• **Pagina**
|---|

ECLI:NL:RBROT:2019:9580

Rechtbank Rotterdam

Datum uitspraak
2 december 2019
Publicatiedatum
9 december 2019
Zaaknummer
96/157680-19
Instantie
Rechtbank Rotterdam
Type
Uitspraak
Rechtsgebied
Strafrecht
Procedures
  • Eerste aanleg - enkelvoudig
Vindplaatsen
  • Rechtspraak.nl
AI samenvatting door LexboostAutomatisch gegenereerd

Besturen van een voertuig onder invloed van lachgas

In deze zaak heeft de politierechter van de Rechtbank Rotterdam op 2 december 2019 uitspraak gedaan in een strafzaak tegen een verdachte die op 8 april 2019 te Rotterdam een personenauto bestuurde terwijl hij onder invloed was van lachgas. De verdachte werd betrapt door de politie, die constateerde dat hij slingerend reed en niet op zijn eigen rijstrook bleef. Bij de staandehouding bleek de verdachte een ballon met lachgas in zijn mond te hebben en werden er verschillende lachgasgerelateerde voorwerpen in de auto aangetroffen. De verdachte ontkende onder invloed te zijn geweest tijdens het rijden en beweerde pas na de staandehouding lachgas te hebben gebruikt. De politierechter oordeelde echter dat de verdachte op basis van zijn rijgedrag en de aangetroffen bewijzen, waaronder een fles lachgas en gaspatronen, wettig en overtuigend schuldig was aan het rijden onder invloed van lachgas. De rechter concludeerde dat de verdachte redelijkerwijs had moeten weten dat het inhaleren van lachgas zijn rijvaardigheid zou beïnvloeden. De verdachte werd veroordeeld tot een geldboete van €600,00 en 12 dagen hechtenis bij gebreke van betaling. De uitspraak benadrukt de ernst van het rijden onder invloed van psychoactieve stoffen en de verantwoordelijkheden van bestuurders.

Uitspraak

Rechtbank Rotterdam

Team straf 2
Parketnummer: 96/157680-19
Datum uitspraak: 2 december 2019
Verstek
Vonnis van de politierechter te Rotterdam in de zaak tegen de verdachte:
[naam verdachte] ,
geboren op [geboortedatum verdachte] te [geboorteplaats verdachte] ,
wonende te [woonplaats verdachte] , [adres verdachte]
.

1.Onderzoek op de terechtzitting

Gelet is op het onderzoek op de terechtzitting van 2 december 2019.

|---|

• **Gegeven informatie**
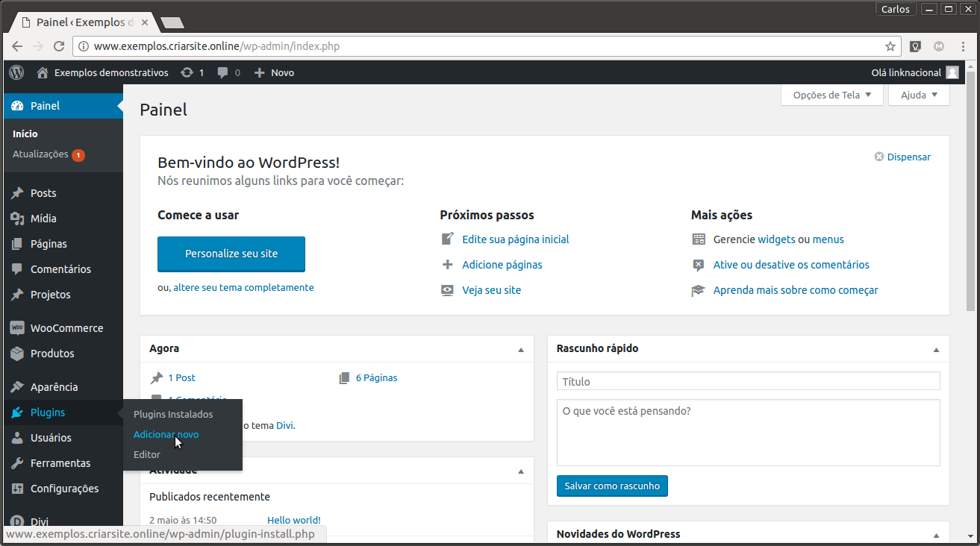Open WooCommerce from the sidebar
980x546 pixels.
(66, 328)
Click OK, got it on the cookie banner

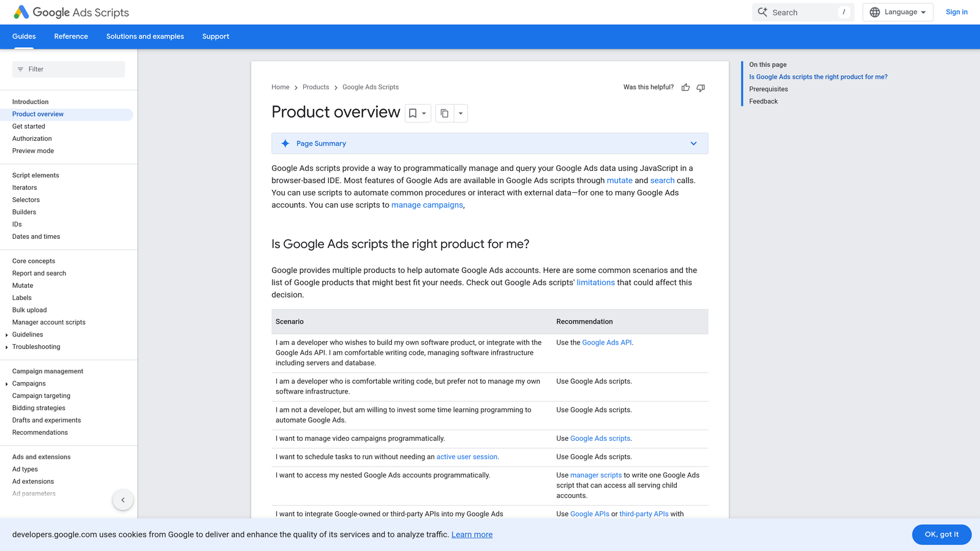[x=941, y=534]
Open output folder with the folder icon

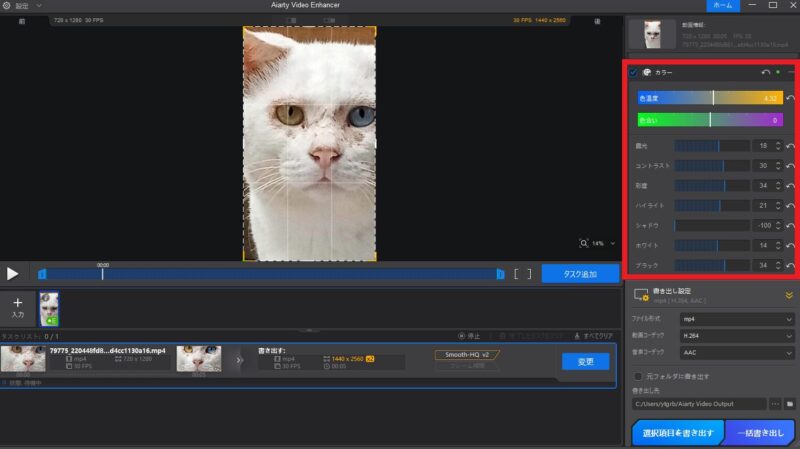[x=790, y=403]
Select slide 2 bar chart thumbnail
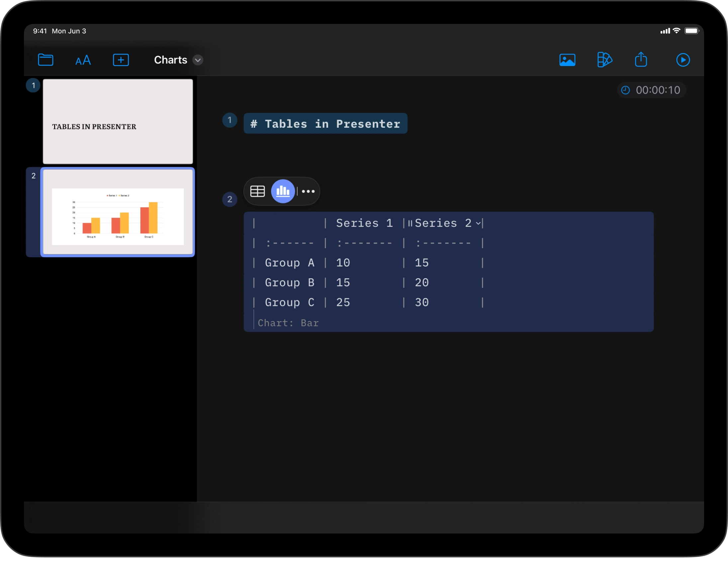 (118, 212)
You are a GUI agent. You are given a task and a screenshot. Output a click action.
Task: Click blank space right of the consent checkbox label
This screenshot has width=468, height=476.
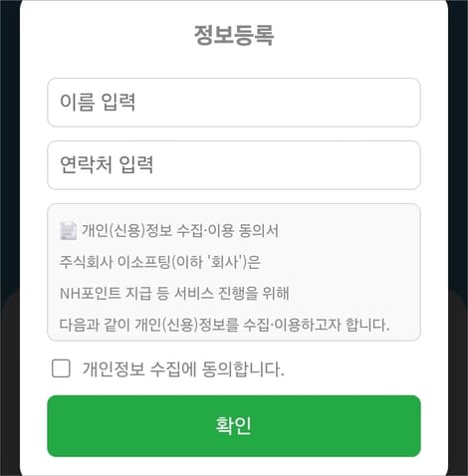point(351,368)
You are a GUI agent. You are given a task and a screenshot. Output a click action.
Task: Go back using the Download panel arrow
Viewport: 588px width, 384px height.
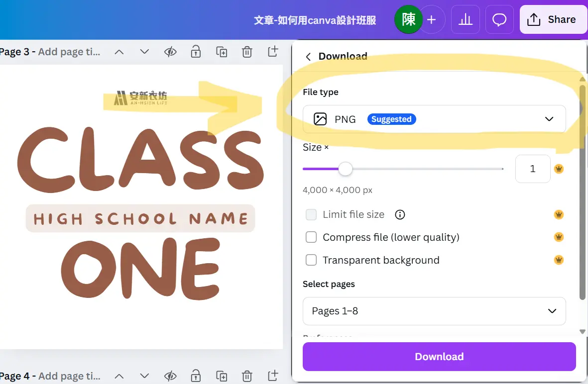308,56
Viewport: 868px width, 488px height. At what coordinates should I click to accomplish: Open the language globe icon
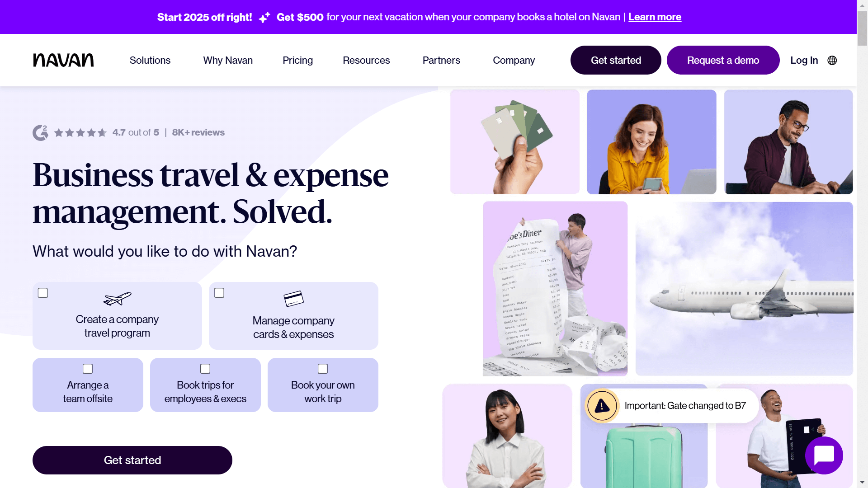click(x=832, y=60)
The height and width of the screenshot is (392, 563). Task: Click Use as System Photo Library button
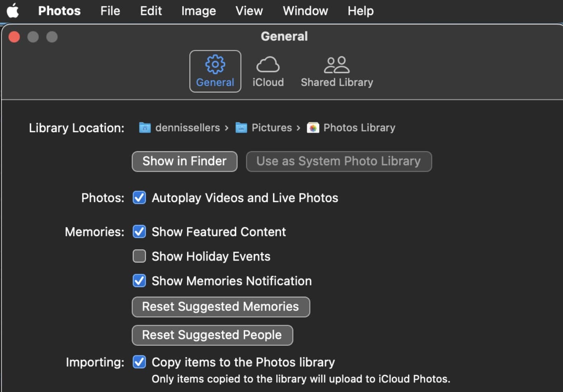[x=339, y=161]
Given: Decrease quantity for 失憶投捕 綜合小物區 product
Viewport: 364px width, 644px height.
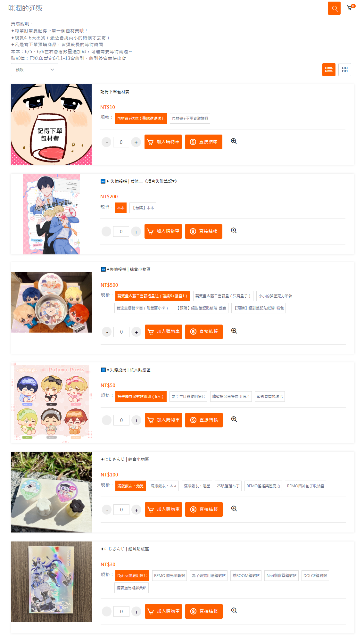Looking at the screenshot, I should [107, 332].
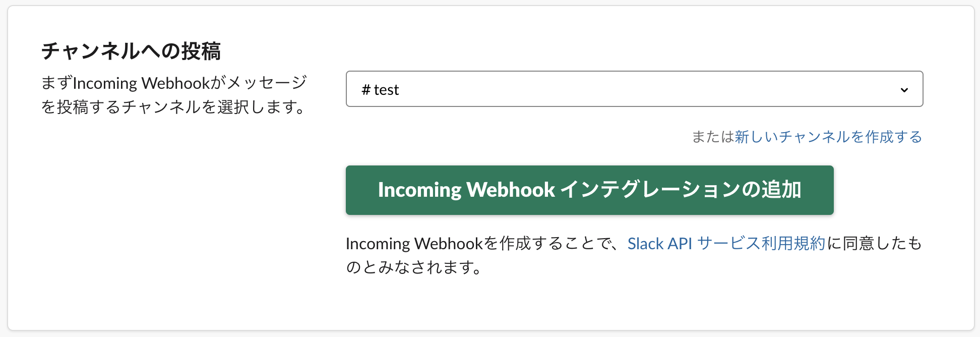The width and height of the screenshot is (980, 337).
Task: Click the hash symbol in channel selector
Action: tap(366, 90)
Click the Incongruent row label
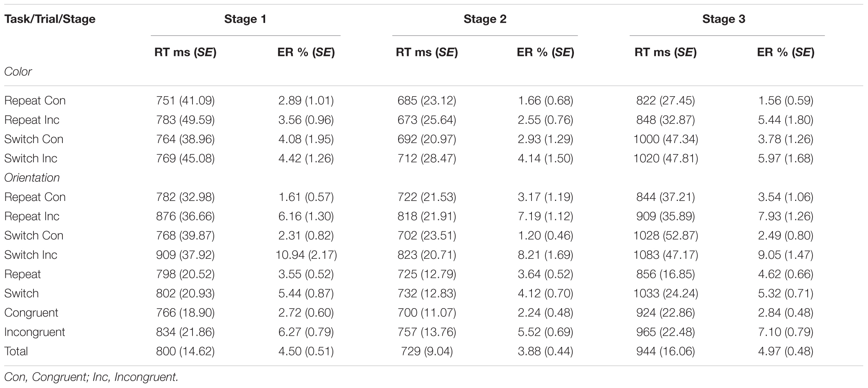 click(35, 332)
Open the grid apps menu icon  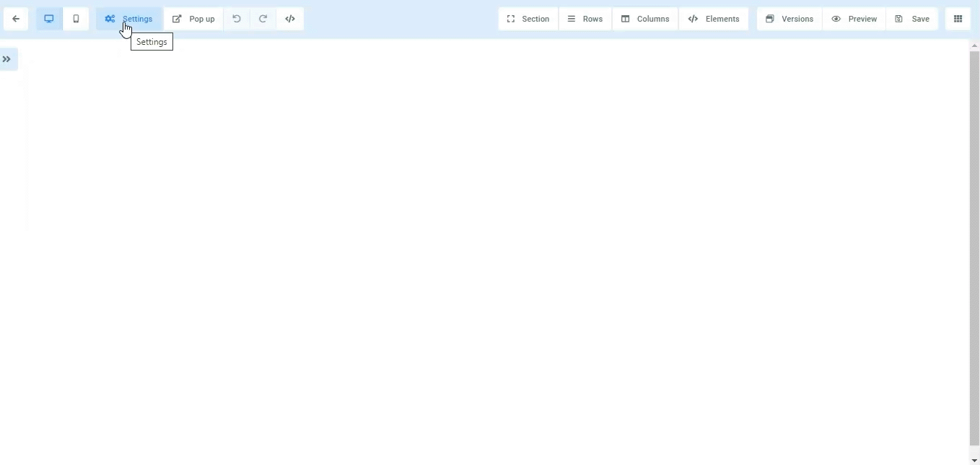pos(958,19)
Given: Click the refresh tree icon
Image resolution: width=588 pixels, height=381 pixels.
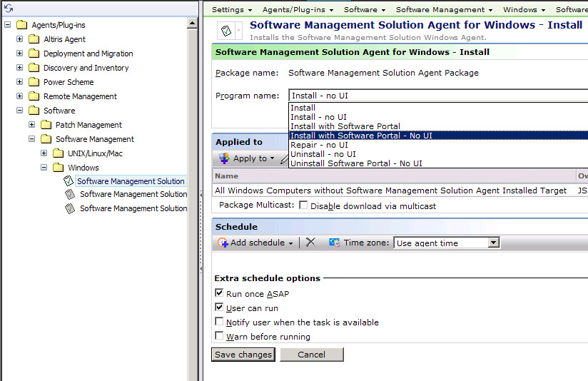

|---|

• **Opgave**
Neem uit de uitspraak over rijden onder invloed van lachgas de tekst van "Team straf 2" tot en met "2 december 2019." letterlijk over.

• **Uitwerking**
Team straf 2
Parketnummer: 96/157680-19
Datum uitspraak: 2 december 2019
Verstek
Vonnis van de politierechter te Rotterdam in de zaak tegen de verdachte:
[naam verdachte] ,
geboren op [geboortedatum verdachte] te [geboorteplaats verdachte] ,
wonende te [woonplaats verdachte] , [adres verdachte]
.

1.Onderzoek op de terechtzitting

Gelet is op het onderzoek op de terechtzitting van 2 december 2019.